On May 12th, the phrase "Wanna Cry” suddenly became used for a lot more than describing our reactions to adorable videos of kittens. Wanna Cry, also known as WannaCrypt, is a ransomware strain that infected over 200,000 Windows computers in more than a 150 countries (including compromising public services such as Britain’s NHS) in what seemed like a matter of hours.
How? The virus used a vulnerability in Windows legacy systems such as Windows XP. While the vulnerability was known, older unsupported versions of Windows do not receive automatic updates, so many users did not get the patch (or were even aware it existed). The virus, like so many others, specifically targeted users through doc attachments sent in phony emails. Users would receive Google drive links or .doc attachments in emails that seemed to be sent by a colleague or friend, absently click the link, and boom, infected computer.
Once infected, the virus systematically encrypted almost every file on the machine. It would then post a helpful ReadMe on the victim's desktop explaining how to pay the culprits $300 in Bitcoins (a digital cryptocurrency that can be transferred without a bank's involvement and is difficult to track) to unlock the files. Until then, everything on the system, from essential patient records to the aforementioned adorable cat videos, remains inaccessible. Fail to pay in seven days, and the files are permanently deleted.
Should we still be worried?
Short answer, yes.
As of the time of this posting, WannaCry is still active. Microsoft rushed an emergency patch to address the issue across its platforms and antivirus and security company's such as Kaspersky have also been working to address the issue. With the Microsoft update and swift response of leading anti-virus software providers, the sharp edge of the attack has been blunted.
As it is, the attack could have been much, much worse were it not for a bit of luck on the part of an inquisitive InfoSec tech. The anonymous author of the MalwareTech blog began studying the virus as soon is started making waves. Rooting through a sample of the virus, he discovered the program queried an unregistered domain name referenced in its code. As part of his standard method of tracking and studying malicious code, he registered the domain. This had the surprising effect of killing the spread of the virus (normally this is not the case, the coding for WannaCry either intended this domain to be a kill-switch, or was constructed with some type of bug). You can read the firsthand account of this fortunate break on the author's own blog.

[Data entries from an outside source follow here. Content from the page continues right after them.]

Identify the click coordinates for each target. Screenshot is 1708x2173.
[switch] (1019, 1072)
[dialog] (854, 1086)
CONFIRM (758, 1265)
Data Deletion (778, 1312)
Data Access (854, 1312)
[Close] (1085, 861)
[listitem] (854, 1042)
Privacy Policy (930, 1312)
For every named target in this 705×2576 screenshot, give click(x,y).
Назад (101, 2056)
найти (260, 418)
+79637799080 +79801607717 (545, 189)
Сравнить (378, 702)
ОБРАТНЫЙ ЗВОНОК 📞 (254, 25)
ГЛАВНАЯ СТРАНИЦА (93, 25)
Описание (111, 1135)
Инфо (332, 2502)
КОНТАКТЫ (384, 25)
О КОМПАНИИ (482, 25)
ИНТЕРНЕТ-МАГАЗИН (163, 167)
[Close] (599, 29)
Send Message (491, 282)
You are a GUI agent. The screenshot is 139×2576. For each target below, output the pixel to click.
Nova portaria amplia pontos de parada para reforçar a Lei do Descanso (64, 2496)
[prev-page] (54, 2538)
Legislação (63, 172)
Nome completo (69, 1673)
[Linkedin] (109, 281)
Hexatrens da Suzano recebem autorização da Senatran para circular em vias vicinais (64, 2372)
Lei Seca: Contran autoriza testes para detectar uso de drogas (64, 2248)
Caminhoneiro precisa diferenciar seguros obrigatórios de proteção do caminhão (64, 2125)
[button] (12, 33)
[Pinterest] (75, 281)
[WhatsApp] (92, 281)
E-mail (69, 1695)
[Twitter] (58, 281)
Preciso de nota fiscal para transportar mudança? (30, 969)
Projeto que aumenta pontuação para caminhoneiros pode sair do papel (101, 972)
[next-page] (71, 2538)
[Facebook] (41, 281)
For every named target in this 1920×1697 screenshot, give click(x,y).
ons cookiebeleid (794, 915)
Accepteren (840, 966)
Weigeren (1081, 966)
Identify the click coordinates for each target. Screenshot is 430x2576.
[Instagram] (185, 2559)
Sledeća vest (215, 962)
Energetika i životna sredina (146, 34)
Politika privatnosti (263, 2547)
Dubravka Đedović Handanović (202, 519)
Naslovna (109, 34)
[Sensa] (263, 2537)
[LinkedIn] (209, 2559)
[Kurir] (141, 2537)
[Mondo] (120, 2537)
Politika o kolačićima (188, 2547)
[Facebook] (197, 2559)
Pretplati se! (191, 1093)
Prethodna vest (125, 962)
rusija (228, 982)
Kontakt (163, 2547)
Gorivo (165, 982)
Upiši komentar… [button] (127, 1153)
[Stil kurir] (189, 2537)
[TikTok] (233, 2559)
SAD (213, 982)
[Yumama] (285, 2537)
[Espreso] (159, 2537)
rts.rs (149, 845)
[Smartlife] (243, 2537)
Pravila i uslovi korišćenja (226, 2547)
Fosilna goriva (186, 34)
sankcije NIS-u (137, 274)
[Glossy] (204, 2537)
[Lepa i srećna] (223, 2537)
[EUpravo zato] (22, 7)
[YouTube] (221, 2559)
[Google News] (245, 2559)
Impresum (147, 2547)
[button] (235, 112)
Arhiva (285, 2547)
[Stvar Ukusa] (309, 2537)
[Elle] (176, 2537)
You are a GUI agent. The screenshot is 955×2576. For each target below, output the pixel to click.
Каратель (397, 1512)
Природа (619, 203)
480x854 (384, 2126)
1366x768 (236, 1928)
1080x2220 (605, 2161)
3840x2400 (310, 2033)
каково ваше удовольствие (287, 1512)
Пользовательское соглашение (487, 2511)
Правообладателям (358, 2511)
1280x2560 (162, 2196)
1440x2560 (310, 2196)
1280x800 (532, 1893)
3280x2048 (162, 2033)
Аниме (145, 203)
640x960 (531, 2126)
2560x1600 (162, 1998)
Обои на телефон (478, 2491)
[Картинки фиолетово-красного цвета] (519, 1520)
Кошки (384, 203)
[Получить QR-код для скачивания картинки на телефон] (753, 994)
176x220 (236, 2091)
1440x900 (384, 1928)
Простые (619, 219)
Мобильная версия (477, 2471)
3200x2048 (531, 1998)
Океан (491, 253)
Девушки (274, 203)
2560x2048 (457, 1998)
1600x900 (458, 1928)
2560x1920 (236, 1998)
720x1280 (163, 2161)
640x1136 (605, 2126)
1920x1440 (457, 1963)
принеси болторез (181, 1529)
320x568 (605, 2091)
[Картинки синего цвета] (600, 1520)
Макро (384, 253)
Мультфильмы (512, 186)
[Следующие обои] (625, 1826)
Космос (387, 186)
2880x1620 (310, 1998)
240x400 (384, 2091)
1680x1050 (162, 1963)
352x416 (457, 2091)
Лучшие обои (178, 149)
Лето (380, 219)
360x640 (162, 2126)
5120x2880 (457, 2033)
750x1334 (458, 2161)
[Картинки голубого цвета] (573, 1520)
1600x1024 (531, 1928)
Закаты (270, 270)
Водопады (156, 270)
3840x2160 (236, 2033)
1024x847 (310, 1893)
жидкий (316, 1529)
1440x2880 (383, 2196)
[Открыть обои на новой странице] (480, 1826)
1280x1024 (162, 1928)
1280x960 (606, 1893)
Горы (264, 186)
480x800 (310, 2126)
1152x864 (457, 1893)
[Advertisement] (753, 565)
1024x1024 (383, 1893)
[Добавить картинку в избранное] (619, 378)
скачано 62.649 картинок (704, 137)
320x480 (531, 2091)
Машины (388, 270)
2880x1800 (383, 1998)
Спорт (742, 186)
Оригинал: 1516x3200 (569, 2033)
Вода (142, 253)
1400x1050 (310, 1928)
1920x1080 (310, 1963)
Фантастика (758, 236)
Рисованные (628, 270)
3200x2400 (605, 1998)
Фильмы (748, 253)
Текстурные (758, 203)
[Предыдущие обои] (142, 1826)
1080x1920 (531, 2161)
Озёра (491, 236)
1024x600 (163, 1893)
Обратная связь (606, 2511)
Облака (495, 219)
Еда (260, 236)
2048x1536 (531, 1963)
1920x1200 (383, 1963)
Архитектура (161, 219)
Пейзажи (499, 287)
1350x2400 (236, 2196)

While this is certainly good news, it does not mean that the virus is gone for good. Other variations of WannaCry are already popping up as are copycats. Sadly, we haven't heard the end of this story quite yet.
What should you do?
No matter what system you run, you need to update your security profile immediately. Users running machines with Windows XP, Windows 8, or Windows Server 2003 need to install the update issued by Microsoft as a response to WannaCry.
We should always be diligent about attachments and links provided in emails, but now is the time to be extra sharp. Keep an eye on what you're opening and if in doubt, don't click. Sadly, this is easier said than done.
Security meets reality
While responses to WannaCry have been mostly productive in the InfoSec community, there are always a few snickering elitists who worm their way out of the woodwork for this sort of thing. Victim blaming, asking what kind of business or person is still using an XP system, or arching an eyebrow at anyone who could possibly be foolish enough to fall for a phishing email.
These attitudes only show how out of touch some people are. Not every user is going to be reinvest in a new computer and OS every 5 years and its unrealistic to expect that from the average consumer. There are plenty of people still running XP on their home PCs for simple lack of a reason to splash out hundreds of dollars on a new system.
There are also legitimate reasons an enterprise level business would still be running an older OS. Take the NHS for example. As a government supported health system, it's not like the NHS lacks the resources or support to completely update it's systems if it really wanted to, but there is the matter of practicality and compatibility. Custom software, such as the kind that operates a CAT scan machine might not work with another OS. If the choice is between saving lives with a proper diagnoses, or keeping updated to the latest version of Windows, I think I know which one I want my hospital making.
The same with opening a phish email. There is simply no fool-proof way to protect against every phish type. While there are plenty of precautions, best practices, and tools that will help you avoid 99% of phishing attempts, there is always that 1% chance left. People are busy and phishing techniques are sophisticated, "0-clicks” is a fantasy (especially for businesses where people are inundated day in and day out by emails with attachments and links).
What we should be learning from WannaCry is the need for more public attention and understanding about these kinds of threats. While a patch addressing the vulnerability had been available for months before the virus hit, the fact that it required individual users to specifically seek out and manually update their machines meant that few people bothered. As InfoSec concerns make their way out of the obscure corners of the security world (and trappings of fun but inaccurate John Travolta films) and encroach on the lives of average users, we need a more holistic response to them.
Security should not be placed on the individual end-user. But until things change, the best you can do is keep your system updated, your ear to the ground, and your finger poised over the delete button when someone sends you something suspicious.